__RECORDS FOR THIS TASK__
* * * *
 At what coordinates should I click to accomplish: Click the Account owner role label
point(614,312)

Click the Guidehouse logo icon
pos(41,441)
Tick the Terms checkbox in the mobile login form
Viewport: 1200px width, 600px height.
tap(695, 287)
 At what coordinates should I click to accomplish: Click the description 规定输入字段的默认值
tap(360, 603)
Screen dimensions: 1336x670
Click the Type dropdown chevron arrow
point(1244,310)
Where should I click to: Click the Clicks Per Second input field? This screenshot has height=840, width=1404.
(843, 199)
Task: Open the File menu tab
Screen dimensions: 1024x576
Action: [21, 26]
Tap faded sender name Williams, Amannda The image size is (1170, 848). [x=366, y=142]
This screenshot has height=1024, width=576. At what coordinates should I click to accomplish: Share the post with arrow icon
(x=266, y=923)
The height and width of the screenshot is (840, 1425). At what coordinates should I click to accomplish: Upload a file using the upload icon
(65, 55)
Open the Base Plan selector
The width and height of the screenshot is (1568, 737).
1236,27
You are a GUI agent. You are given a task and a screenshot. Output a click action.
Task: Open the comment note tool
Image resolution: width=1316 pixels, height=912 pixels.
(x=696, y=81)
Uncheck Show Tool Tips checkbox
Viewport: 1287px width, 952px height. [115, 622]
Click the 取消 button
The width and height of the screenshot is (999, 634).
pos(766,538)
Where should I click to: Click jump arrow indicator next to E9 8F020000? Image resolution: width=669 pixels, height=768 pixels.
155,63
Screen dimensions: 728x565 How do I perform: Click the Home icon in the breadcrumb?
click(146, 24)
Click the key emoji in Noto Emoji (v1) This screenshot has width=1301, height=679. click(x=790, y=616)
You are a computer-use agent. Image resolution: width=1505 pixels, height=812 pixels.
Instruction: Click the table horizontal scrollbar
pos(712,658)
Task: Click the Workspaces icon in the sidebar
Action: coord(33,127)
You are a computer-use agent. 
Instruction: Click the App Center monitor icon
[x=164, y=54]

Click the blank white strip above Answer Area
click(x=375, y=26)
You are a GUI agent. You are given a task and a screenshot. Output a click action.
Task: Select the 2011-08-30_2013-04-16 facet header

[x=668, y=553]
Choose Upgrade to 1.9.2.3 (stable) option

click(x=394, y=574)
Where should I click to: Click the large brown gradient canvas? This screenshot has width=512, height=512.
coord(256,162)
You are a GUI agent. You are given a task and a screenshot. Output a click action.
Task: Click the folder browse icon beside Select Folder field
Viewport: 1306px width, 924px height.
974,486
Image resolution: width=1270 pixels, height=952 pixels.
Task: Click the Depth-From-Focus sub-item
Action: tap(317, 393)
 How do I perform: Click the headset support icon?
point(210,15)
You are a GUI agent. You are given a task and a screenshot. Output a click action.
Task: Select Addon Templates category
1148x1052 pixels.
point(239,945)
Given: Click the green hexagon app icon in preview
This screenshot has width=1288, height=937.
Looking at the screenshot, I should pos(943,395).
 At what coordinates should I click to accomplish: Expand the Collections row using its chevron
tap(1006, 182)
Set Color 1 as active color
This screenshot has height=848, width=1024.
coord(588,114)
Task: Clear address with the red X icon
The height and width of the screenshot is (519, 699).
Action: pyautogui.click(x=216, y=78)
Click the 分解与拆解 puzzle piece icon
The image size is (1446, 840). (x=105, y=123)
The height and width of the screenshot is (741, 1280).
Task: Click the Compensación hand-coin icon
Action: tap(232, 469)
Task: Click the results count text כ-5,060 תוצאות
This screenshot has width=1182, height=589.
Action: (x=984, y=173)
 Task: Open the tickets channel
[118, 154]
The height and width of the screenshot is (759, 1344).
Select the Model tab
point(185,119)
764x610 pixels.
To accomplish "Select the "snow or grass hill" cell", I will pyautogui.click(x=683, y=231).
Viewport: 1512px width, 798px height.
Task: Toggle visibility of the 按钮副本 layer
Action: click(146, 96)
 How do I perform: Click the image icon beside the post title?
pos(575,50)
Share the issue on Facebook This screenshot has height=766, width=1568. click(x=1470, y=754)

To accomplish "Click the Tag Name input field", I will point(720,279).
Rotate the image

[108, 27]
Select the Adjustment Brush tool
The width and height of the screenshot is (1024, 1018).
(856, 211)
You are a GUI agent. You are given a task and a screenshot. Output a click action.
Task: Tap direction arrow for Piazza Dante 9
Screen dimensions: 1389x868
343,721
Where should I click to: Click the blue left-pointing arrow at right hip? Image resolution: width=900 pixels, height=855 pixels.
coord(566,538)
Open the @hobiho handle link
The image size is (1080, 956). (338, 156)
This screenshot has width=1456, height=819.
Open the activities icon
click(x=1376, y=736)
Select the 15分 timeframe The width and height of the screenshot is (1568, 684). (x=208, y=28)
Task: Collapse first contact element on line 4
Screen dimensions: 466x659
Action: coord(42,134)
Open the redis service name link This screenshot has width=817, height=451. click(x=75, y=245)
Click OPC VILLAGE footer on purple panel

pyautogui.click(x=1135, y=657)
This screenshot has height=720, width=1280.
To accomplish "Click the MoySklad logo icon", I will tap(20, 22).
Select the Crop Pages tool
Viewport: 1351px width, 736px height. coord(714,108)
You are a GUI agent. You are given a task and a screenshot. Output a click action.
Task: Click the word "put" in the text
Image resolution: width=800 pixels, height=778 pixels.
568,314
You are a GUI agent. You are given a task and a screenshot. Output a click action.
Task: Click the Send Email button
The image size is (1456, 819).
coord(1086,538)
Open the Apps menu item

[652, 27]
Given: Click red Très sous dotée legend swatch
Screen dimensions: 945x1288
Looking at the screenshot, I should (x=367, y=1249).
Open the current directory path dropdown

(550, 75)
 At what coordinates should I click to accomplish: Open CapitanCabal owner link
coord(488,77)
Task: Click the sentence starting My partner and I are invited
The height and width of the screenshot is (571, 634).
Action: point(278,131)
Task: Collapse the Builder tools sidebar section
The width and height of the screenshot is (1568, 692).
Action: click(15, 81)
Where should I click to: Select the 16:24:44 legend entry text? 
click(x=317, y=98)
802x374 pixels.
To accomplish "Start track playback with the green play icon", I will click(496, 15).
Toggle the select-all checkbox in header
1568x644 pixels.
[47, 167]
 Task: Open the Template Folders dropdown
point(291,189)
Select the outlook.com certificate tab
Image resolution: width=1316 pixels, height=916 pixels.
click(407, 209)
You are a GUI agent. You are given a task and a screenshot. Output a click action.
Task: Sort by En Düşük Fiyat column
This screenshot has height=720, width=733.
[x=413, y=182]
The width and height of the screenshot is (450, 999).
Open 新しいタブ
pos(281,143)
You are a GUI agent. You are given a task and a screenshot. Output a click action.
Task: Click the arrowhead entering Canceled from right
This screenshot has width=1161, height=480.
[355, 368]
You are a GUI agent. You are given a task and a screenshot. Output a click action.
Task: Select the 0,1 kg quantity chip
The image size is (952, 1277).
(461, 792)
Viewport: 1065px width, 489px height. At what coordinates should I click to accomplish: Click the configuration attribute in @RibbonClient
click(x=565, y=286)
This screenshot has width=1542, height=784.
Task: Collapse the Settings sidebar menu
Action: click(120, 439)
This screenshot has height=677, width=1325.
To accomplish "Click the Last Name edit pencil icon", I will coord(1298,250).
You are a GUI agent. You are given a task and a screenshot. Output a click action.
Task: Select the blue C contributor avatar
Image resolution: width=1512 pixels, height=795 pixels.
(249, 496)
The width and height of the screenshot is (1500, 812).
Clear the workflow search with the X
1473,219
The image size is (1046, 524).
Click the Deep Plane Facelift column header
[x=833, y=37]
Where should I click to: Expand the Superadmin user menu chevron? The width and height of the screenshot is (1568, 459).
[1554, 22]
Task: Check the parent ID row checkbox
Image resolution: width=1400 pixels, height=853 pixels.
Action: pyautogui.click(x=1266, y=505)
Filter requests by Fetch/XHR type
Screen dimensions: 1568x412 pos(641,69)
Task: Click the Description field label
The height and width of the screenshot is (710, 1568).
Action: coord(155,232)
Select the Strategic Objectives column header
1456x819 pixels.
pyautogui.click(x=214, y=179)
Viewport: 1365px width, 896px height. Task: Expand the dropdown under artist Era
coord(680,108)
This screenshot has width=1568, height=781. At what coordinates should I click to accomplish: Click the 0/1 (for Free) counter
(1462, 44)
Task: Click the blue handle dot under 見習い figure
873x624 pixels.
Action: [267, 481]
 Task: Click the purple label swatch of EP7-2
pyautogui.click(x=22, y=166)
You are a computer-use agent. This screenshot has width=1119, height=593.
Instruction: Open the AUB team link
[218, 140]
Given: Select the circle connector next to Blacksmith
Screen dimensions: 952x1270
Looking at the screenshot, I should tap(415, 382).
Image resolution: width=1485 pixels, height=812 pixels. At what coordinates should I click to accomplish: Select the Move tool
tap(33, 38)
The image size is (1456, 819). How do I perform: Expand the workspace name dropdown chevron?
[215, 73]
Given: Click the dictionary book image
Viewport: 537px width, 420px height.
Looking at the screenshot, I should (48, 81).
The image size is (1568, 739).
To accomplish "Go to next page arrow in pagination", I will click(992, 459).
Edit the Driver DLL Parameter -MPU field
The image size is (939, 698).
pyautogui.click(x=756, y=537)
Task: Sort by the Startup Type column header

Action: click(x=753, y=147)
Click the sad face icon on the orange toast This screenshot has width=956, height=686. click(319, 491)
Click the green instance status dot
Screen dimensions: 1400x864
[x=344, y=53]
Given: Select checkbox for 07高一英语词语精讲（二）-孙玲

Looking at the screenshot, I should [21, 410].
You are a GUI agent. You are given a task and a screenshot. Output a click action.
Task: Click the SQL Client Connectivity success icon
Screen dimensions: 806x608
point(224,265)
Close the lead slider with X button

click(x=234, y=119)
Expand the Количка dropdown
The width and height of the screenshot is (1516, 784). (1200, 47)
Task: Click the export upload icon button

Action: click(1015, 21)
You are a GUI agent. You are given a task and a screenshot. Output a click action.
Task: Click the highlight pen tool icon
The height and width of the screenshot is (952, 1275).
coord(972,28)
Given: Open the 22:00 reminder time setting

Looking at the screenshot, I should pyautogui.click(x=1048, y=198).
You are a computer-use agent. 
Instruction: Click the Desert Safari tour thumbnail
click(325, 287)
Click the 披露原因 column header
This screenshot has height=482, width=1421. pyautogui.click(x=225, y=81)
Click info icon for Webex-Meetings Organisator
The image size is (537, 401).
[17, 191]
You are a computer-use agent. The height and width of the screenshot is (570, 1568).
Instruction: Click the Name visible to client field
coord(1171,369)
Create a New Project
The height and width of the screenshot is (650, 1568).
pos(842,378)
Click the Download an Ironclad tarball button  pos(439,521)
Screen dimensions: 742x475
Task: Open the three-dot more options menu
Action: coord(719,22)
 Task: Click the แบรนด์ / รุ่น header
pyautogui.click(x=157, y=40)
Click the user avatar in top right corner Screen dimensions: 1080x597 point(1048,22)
* * * *
__DIRECTION__
Rewrite the entries between the lines holding "Click the blank white strip above Answer Area" and "Action: pyautogui.click(x=216, y=78)", inclusive, swapping "headset" for "microphone" and leaving everything else unchanged.

__THE ANSWER__
Click the blank white strip above Answer Area
click(x=375, y=26)
You are a GUI agent. You are given a task and a screenshot. Output a click action.
Task: Select the 2011-08-30_2013-04-16 facet header

[x=668, y=553]
Choose Upgrade to 1.9.2.3 (stable) option

click(x=394, y=574)
Where should I click to: Click the large brown gradient canvas? This screenshot has width=512, height=512.
coord(256,162)
You are a GUI agent. You are given a task and a screenshot. Output a click action.
Task: Click the folder browse icon beside Select Folder field
Viewport: 1306px width, 924px height.
974,486
Image resolution: width=1270 pixels, height=952 pixels.
Task: Click the Depth-From-Focus sub-item
Action: tap(317, 393)
 How do I perform: Click the microphone support icon?
point(210,15)
You are a GUI agent. You are given a task and a screenshot. Output a click action.
Task: Select Addon Templates category
1148x1052 pixels.
point(239,945)
Given: Click the green hexagon app icon in preview
This screenshot has width=1288, height=937.
Looking at the screenshot, I should pos(943,395).
 At what coordinates should I click to accomplish: Expand the Collections row using its chevron
tap(1006, 182)
Set Color 1 as active color
This screenshot has height=848, width=1024.
coord(588,114)
Task: Clear address with the red X icon
The height and width of the screenshot is (519, 699).
Action: pyautogui.click(x=216, y=78)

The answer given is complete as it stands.